EXERCISE DESCRIPTION — Repeat every record exactly.

Collected data:
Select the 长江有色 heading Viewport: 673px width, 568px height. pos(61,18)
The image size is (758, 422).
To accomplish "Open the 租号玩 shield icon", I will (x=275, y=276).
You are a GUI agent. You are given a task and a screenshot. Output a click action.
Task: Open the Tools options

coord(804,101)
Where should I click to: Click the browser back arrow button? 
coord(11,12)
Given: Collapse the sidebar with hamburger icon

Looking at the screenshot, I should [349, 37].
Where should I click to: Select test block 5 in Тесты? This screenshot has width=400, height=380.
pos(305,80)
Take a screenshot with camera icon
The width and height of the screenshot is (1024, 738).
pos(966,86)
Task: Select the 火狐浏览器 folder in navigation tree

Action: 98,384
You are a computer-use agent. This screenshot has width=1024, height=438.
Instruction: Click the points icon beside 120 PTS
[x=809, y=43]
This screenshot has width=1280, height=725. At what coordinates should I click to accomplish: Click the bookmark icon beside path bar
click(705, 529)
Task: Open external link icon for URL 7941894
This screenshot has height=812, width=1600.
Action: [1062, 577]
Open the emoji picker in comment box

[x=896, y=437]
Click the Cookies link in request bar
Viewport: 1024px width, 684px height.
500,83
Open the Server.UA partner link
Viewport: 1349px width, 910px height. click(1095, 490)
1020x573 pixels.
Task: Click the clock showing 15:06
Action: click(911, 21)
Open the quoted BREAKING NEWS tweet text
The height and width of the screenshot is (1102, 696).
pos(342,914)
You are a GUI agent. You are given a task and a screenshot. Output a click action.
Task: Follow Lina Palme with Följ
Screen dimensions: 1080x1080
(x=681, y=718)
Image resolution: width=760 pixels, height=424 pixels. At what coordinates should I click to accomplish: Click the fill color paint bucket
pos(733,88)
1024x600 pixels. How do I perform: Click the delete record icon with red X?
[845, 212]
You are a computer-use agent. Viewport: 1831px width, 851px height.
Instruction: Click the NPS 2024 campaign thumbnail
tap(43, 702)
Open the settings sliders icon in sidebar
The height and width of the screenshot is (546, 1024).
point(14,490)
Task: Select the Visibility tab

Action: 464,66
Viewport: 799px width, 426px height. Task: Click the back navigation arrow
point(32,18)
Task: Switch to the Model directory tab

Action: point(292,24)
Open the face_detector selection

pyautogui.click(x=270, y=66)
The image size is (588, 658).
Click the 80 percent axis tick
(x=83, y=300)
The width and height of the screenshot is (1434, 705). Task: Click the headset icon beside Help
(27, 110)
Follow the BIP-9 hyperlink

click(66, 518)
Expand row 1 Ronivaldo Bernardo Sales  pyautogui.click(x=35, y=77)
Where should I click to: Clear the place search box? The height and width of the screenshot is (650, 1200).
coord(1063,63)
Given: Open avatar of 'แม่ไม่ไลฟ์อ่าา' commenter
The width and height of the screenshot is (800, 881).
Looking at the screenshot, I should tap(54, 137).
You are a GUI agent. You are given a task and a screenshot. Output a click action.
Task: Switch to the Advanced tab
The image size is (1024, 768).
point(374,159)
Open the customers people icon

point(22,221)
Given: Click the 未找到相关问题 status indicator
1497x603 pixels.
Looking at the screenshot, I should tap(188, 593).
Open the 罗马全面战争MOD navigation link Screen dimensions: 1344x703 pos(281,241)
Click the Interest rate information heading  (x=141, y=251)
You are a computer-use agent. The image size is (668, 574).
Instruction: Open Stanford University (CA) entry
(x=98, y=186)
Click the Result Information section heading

EXERCISE ANSWER —
Select the 长江有色 heading Viewport: 673px width, 568px height. pos(61,18)
The image size is (758, 422).
To accomplish "Open the 租号玩 shield icon", I will (x=275, y=276).
You are a GUI agent. You are given a task and a screenshot. Output a click action.
Task: Open the Tools options

coord(804,101)
Where should I click to: Click the browser back arrow button? 
coord(11,12)
Given: Collapse the sidebar with hamburger icon

Looking at the screenshot, I should [349, 37].
Where should I click to: Select test block 5 in Тесты? This screenshot has width=400, height=380.
pos(305,80)
Take a screenshot with camera icon
The width and height of the screenshot is (1024, 738).
pos(966,86)
Task: Select the 火狐浏览器 folder in navigation tree

Action: 98,384
You are a computer-use agent. This screenshot has width=1024, height=438.
Instruction: Click the points icon beside 120 PTS
[x=809, y=43]
This screenshot has width=1280, height=725. At what coordinates should I click to accomplish: Click the bookmark icon beside path bar
click(705, 529)
Task: Open external link icon for URL 7941894
This screenshot has height=812, width=1600.
Action: [1062, 577]
Open the emoji picker in comment box

[x=896, y=437]
Click the Cookies link in request bar
Viewport: 1024px width, 684px height.
500,83
Open the Server.UA partner link
Viewport: 1349px width, 910px height. click(1095, 490)
1020x573 pixels.
Task: Click the clock showing 15:06
Action: click(911, 21)
Open the quoted BREAKING NEWS tweet text
The height and width of the screenshot is (1102, 696).
pos(342,914)
You are a GUI agent. You are given a task and a screenshot. Output a click action.
Task: Follow Lina Palme with Följ
Screen dimensions: 1080x1080
(x=681, y=718)
Image resolution: width=760 pixels, height=424 pixels. At what coordinates should I click to accomplish: Click the fill color paint bucket
pos(733,88)
1024x600 pixels. How do I perform: Click the delete record icon with red X?
[845, 212]
You are a computer-use agent. Viewport: 1831px width, 851px height.
Instruction: Click the NPS 2024 campaign thumbnail
tap(43, 702)
Open the settings sliders icon in sidebar
The height and width of the screenshot is (546, 1024).
point(14,490)
Task: Select the Visibility tab

Action: 464,66
Viewport: 799px width, 426px height. Task: Click the back navigation arrow
point(32,18)
Task: Switch to the Model directory tab

Action: point(292,24)
Open the face_detector selection

pyautogui.click(x=270, y=66)
The image size is (588, 658).
Click the 80 percent axis tick
(x=83, y=300)
The width and height of the screenshot is (1434, 705). Task: Click the headset icon beside Help
(27, 110)
Follow the BIP-9 hyperlink

click(66, 518)
Expand row 1 Ronivaldo Bernardo Sales  pyautogui.click(x=35, y=77)
Where should I click to: Clear the place search box? The height and width of the screenshot is (650, 1200).
coord(1063,63)
Given: Open avatar of 'แม่ไม่ไลฟ์อ่าา' commenter
The width and height of the screenshot is (800, 881).
Looking at the screenshot, I should tap(54, 137).
You are a GUI agent. You are given a task and a screenshot. Output a click action.
Task: Switch to the Advanced tab
The image size is (1024, 768).
point(374,159)
Open the customers people icon

point(22,221)
Given: Click the 未找到相关问题 status indicator
1497x603 pixels.
Looking at the screenshot, I should tap(188, 593).
Open the 罗马全面战争MOD navigation link Screen dimensions: 1344x703 pos(281,241)
Click the Interest rate information heading  (x=141, y=251)
You are a computer-use agent. The image size is (668, 574).
Instruction: Open Stanford University (CA) entry
(x=98, y=186)
Click the Result Information section heading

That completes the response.